What to produce: Show each line of the data below that has the string "every" in it.

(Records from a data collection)

——————

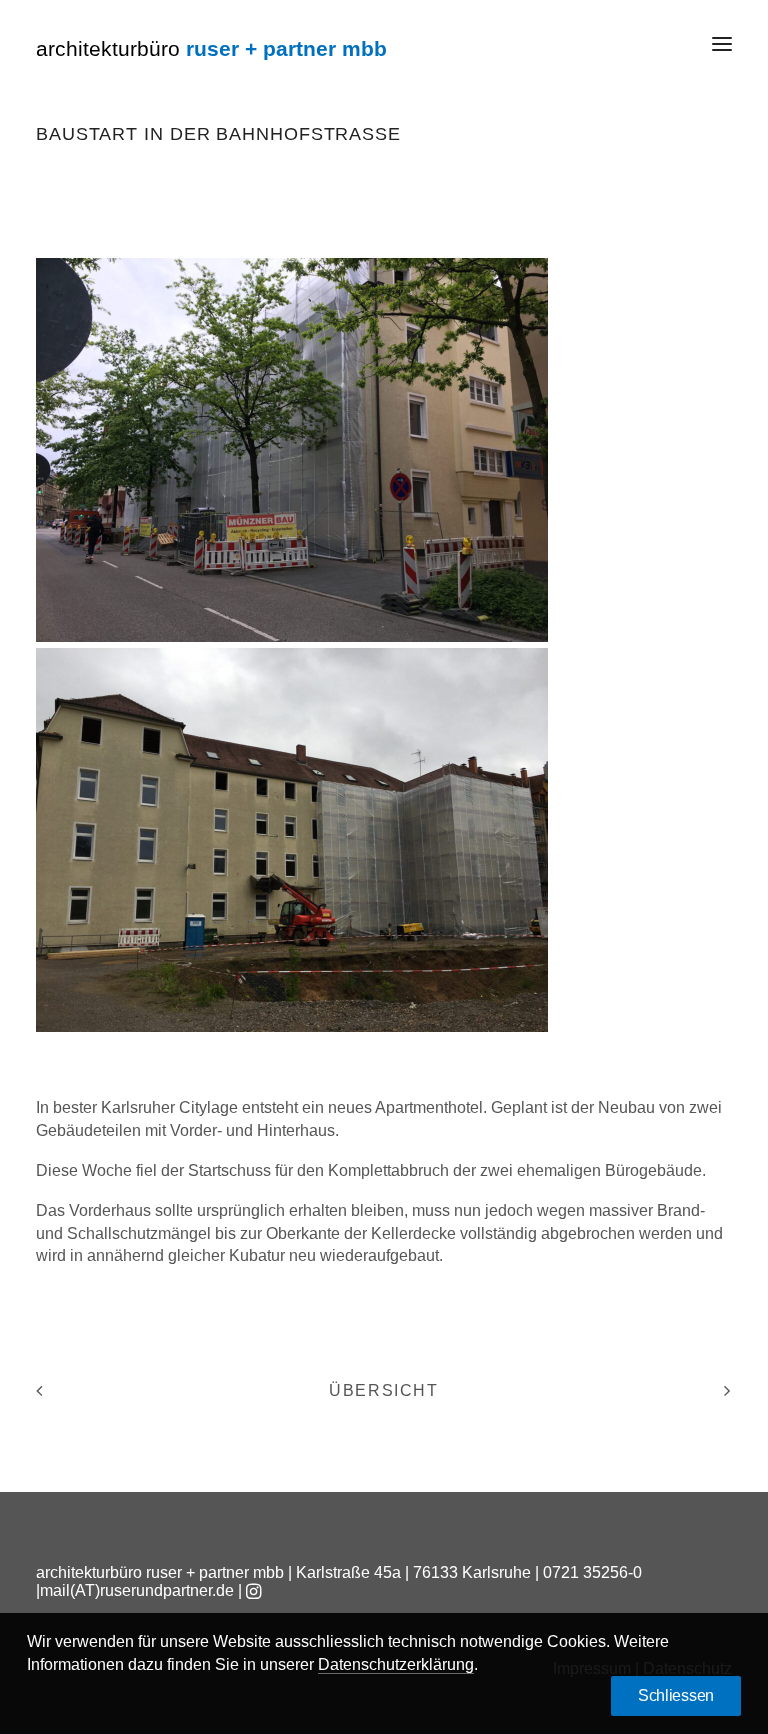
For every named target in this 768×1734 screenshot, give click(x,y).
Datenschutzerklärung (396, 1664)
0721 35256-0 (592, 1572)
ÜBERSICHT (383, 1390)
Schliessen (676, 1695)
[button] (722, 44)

——————

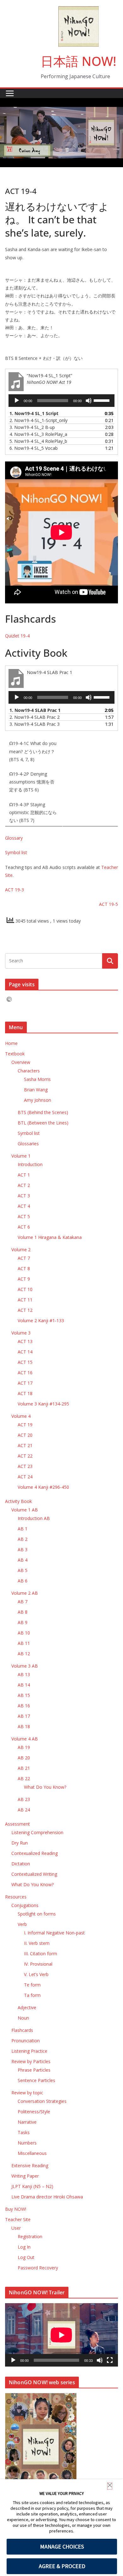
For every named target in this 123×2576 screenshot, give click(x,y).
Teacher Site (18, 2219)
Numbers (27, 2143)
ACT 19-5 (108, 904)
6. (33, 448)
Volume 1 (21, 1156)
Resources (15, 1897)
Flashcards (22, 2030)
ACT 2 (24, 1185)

——————

Exercise result:
For every named target in this 768×1734 screenshot, give click(x,y).
For every named target in this 123×2576 screenshot, give click(x,y).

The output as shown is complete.